いつも通りの安物の板チョコの味が口に広がり、『甘くておいしい』とわざとらしい反応をみせる。
二人の子どもたちはそんな俺に釘付けだ。さらに駄目押しとばかりに、俺はネーナに対して同じ質問を繰り返した。
「俺の名はリツキ。君の名前を教えてくれるか?」
「わ、私ですか? 私はネーナと申します」
「うん、よくできました。そんな良い子のネーナにはご褒美だ」
ぱきりと板チョコを割って、俺はそれをネーナに渡した。
どうやら俺のしたいことを理解したのか、ネーナは優しく微笑んで、そのチョコを口に運んだ。
そして、こちらがびっくりするくらい驚いたような表情をみせてチョコの感想を告げた。
「甘くて美味しい……こんなに甘い食べ物、今まで食べたことがないくらい」
そのネーナの感想が引き金となった。
これまでじっと見つめていた男の子と女の子が、俺にとことこと近づいてきて、ゆっくりとその口を開いてくれた。
「コタロ。僕の名前はコタロ」
「……リラ。私、リラ」
「コタロにリラか。良い名前だね。よくできました。花丸の二人にもご褒美だ」
そう言って、俺は完全に再生したチョコを再び割ってコタロとリラに渡していく。
チョコの再生に気付いたのか、ネーナが更に驚いたような表情をみせてチョコを見つめているが、その疑問を口にするより早く、二人が声を大にしてチョコの感想を告げるのだった。

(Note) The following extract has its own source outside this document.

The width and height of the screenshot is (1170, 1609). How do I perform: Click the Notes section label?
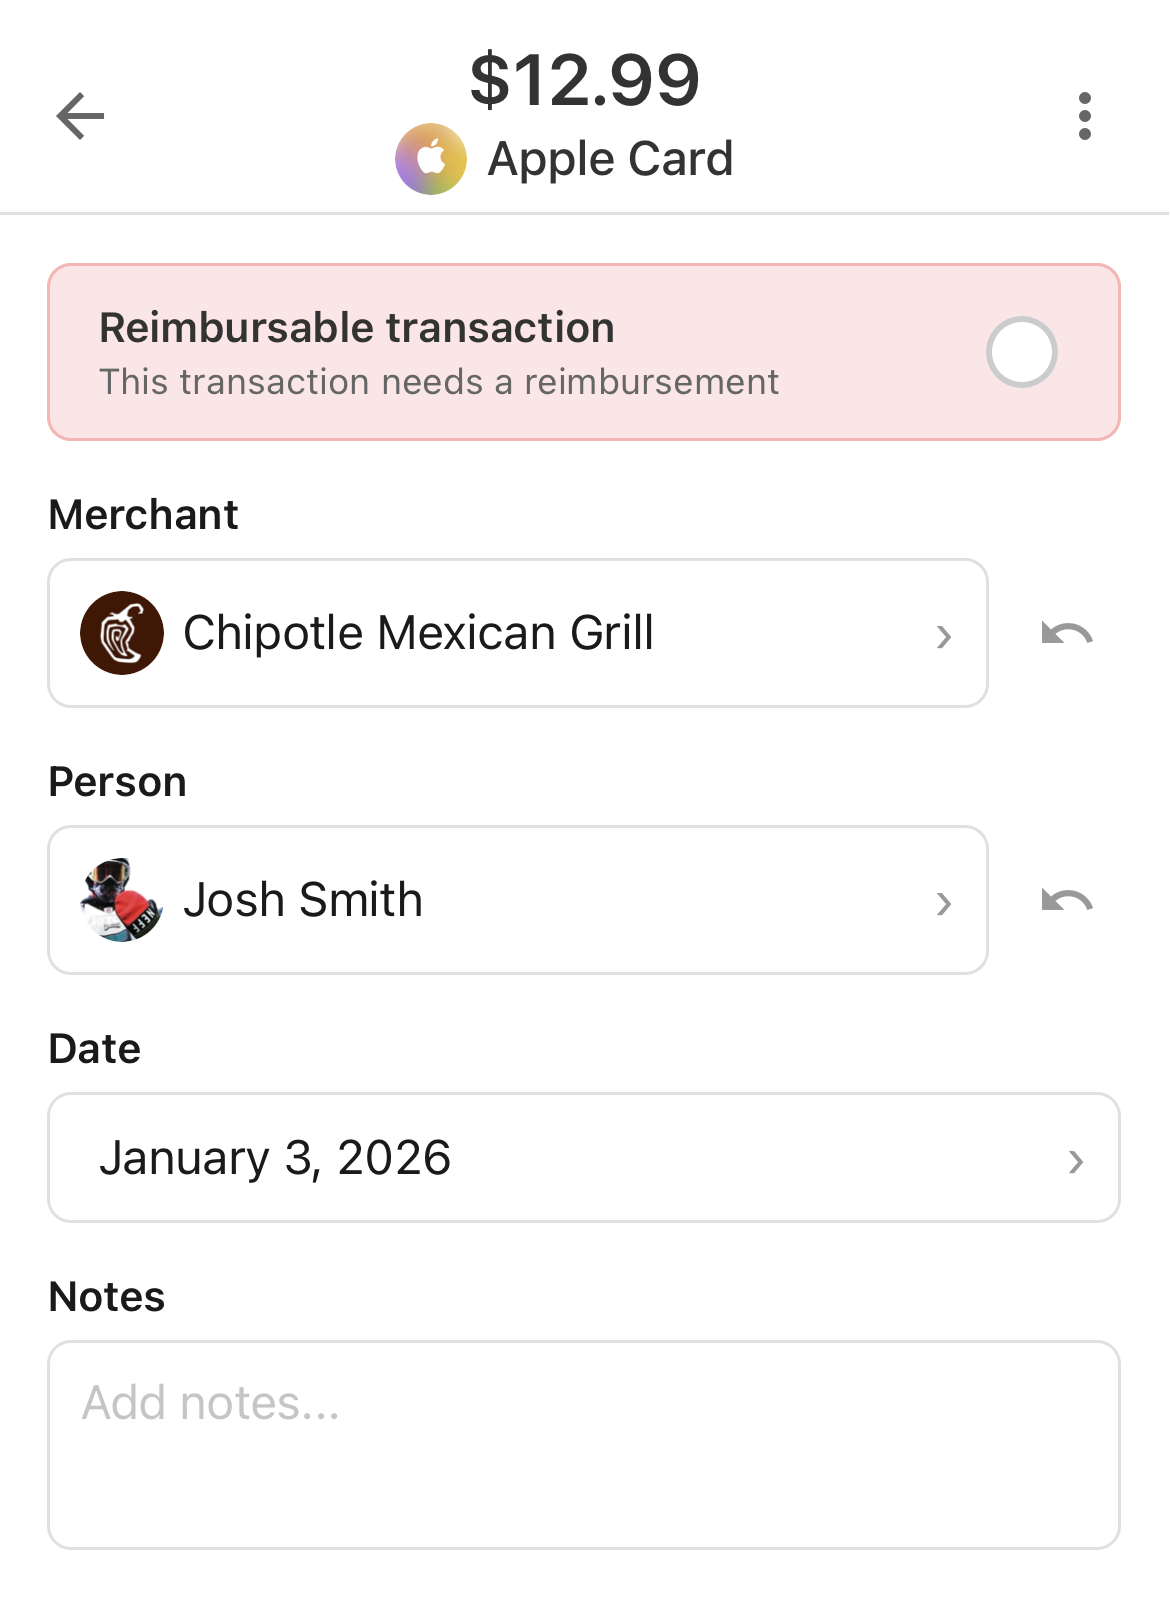click(x=107, y=1297)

「おいしーーーーー! 何これ、凄く甘くて美味しい!」
「甘くてとろとろ……」
目を輝かせ、尻尾を振って、二人は嬉々として感想を紡ぐ。
それはよかったと二人の頭を俺はグリグリと撫でた。
頭を撫でられながらも、遠慮を知らない食欲旺盛な子どもたちは俺を見上げてもっともっととおねだりをした。

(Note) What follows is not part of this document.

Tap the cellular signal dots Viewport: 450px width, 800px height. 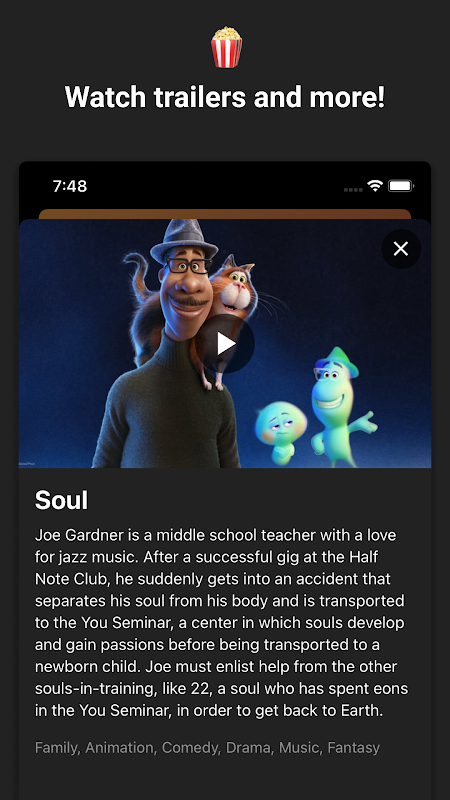(353, 190)
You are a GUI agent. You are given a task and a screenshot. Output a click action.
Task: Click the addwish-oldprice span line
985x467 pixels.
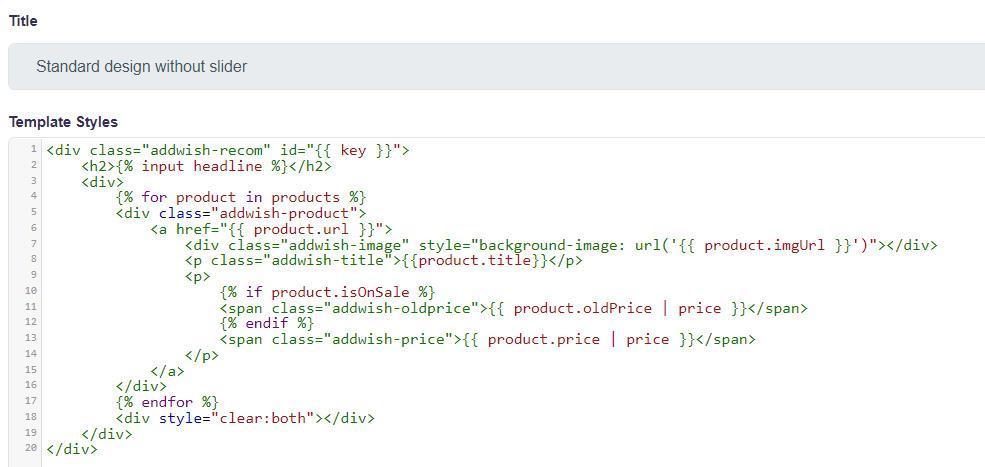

「もっと頂戴! 名前、何回でも言うから! 僕、コタロ!」
「私も……リラ、リラ、リラ」
「いや、自己紹介は一度でいいから。チョコならほしいだけあげるからな」
「本当!? やったー! ありがとう、兄ちゃん!」
「ありがとう……」
「おお、お礼をちゃんと言えるなんて凄いな。偉いぞ、二人とも」
良いことをした子どもは褒める、その鉄則を守りながら俺は二人にチョコを渡していく。
どうやら満足に食事をしていなかったのか、二人はがっつくようにチョコを平らげていった。

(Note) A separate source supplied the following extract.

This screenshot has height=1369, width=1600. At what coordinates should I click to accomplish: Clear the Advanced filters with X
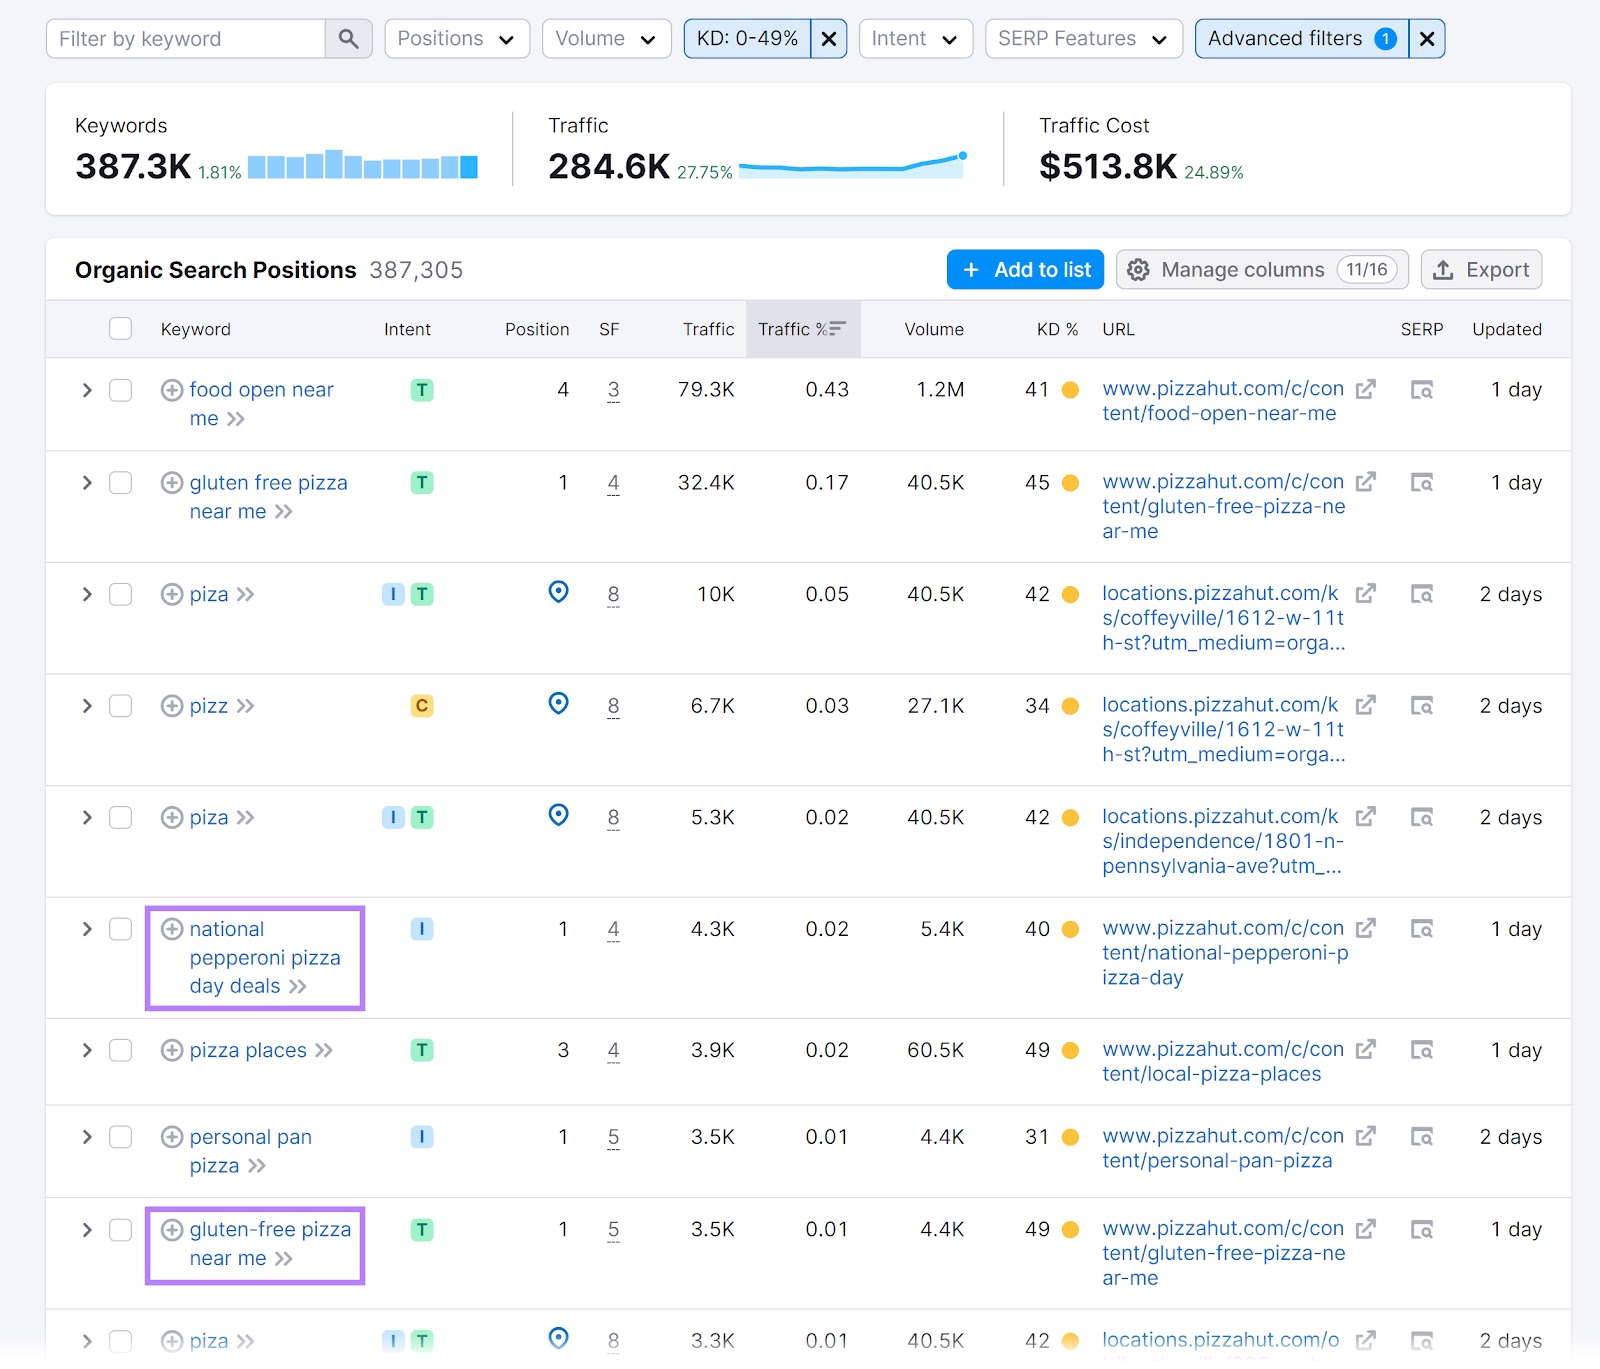click(1426, 39)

そんな二人の光景を羨ましそうに眺めているのはネーナだ。
どうやら彼女もお腹がすいているらしい。けれど、それを言い出すのも恥ずかしいようだ。
俺は小さく笑いながら、ネーナたちに提案をした。
「とりあえず、先に飯にしようか。他に食べ物も飲み物もあるしね。話をするのはそれからにしよう」
俺の提案に、コタロとリラは大喜びし、ネーナは顔を真っ赤にしながら深く頭を下げた。
そんなネーナの美少女の前に人間である表情に、俺は初めて彼女を真正面から見ることができたような気がした。